### WORK INSTRUCTIONS:
Print out the records in full, keeping each word unchanged.

[DATA Boundary: Start]

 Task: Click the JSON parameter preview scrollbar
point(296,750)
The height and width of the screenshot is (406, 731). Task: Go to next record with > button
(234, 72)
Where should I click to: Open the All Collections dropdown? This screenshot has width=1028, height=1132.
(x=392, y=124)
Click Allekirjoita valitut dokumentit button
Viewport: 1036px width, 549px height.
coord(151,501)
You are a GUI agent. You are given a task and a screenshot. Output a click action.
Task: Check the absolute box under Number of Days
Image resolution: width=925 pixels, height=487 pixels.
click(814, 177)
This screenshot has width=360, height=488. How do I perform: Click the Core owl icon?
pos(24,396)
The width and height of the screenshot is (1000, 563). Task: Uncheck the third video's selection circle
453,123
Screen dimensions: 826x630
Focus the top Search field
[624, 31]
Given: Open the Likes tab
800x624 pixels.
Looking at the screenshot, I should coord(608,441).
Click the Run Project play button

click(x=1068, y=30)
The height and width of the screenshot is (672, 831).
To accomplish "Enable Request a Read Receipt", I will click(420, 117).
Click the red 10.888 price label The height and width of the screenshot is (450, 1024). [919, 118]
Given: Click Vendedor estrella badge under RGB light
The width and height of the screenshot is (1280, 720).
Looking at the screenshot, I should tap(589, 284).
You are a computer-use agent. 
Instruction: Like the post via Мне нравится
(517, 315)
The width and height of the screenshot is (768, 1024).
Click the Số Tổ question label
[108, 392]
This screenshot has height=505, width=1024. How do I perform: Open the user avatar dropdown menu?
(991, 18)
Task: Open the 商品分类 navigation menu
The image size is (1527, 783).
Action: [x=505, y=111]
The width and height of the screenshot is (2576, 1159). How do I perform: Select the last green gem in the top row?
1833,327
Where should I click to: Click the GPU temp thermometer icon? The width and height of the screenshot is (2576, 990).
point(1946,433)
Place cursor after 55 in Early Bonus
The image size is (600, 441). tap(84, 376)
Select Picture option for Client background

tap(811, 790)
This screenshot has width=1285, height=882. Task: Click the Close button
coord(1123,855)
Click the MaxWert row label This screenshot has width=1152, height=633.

[DATA Boundary: End]

### RESULT OF THE TASK:
 Task: Click the JSON parameter preview scrollbar
point(296,750)
The height and width of the screenshot is (406, 731). Task: Go to next record with > button
(234, 72)
Where should I click to: Open the All Collections dropdown? This screenshot has width=1028, height=1132.
(x=392, y=124)
Click Allekirjoita valitut dokumentit button
Viewport: 1036px width, 549px height.
coord(151,501)
You are a GUI agent. You are given a task and a screenshot. Output a click action.
Task: Check the absolute box under Number of Days
Image resolution: width=925 pixels, height=487 pixels.
click(814, 177)
This screenshot has width=360, height=488. How do I perform: Click the Core owl icon?
pos(24,396)
The width and height of the screenshot is (1000, 563). Task: Uncheck the third video's selection circle
453,123
Screen dimensions: 826x630
Focus the top Search field
[624, 31]
Given: Open the Likes tab
800x624 pixels.
Looking at the screenshot, I should coord(608,441).
Click the Run Project play button

click(x=1068, y=30)
The height and width of the screenshot is (672, 831).
To accomplish "Enable Request a Read Receipt", I will click(420, 117).
Click the red 10.888 price label The height and width of the screenshot is (450, 1024). [919, 118]
Given: Click Vendedor estrella badge under RGB light
The width and height of the screenshot is (1280, 720).
Looking at the screenshot, I should tap(589, 284).
You are a computer-use agent. 
Instruction: Like the post via Мне нравится
(517, 315)
The width and height of the screenshot is (768, 1024).
Click the Số Tổ question label
[108, 392]
This screenshot has height=505, width=1024. How do I perform: Open the user avatar dropdown menu?
(991, 18)
Task: Open the 商品分类 navigation menu
The image size is (1527, 783).
Action: [x=505, y=111]
The width and height of the screenshot is (2576, 1159). How do I perform: Select the last green gem in the top row?
1833,327
Where should I click to: Click the GPU temp thermometer icon? The width and height of the screenshot is (2576, 990).
point(1946,433)
Place cursor after 55 in Early Bonus
The image size is (600, 441). tap(84, 376)
Select Picture option for Client background

tap(811, 790)
This screenshot has width=1285, height=882. Task: Click the Close button
coord(1123,855)
Click the MaxWert row label This screenshot has width=1152, height=633.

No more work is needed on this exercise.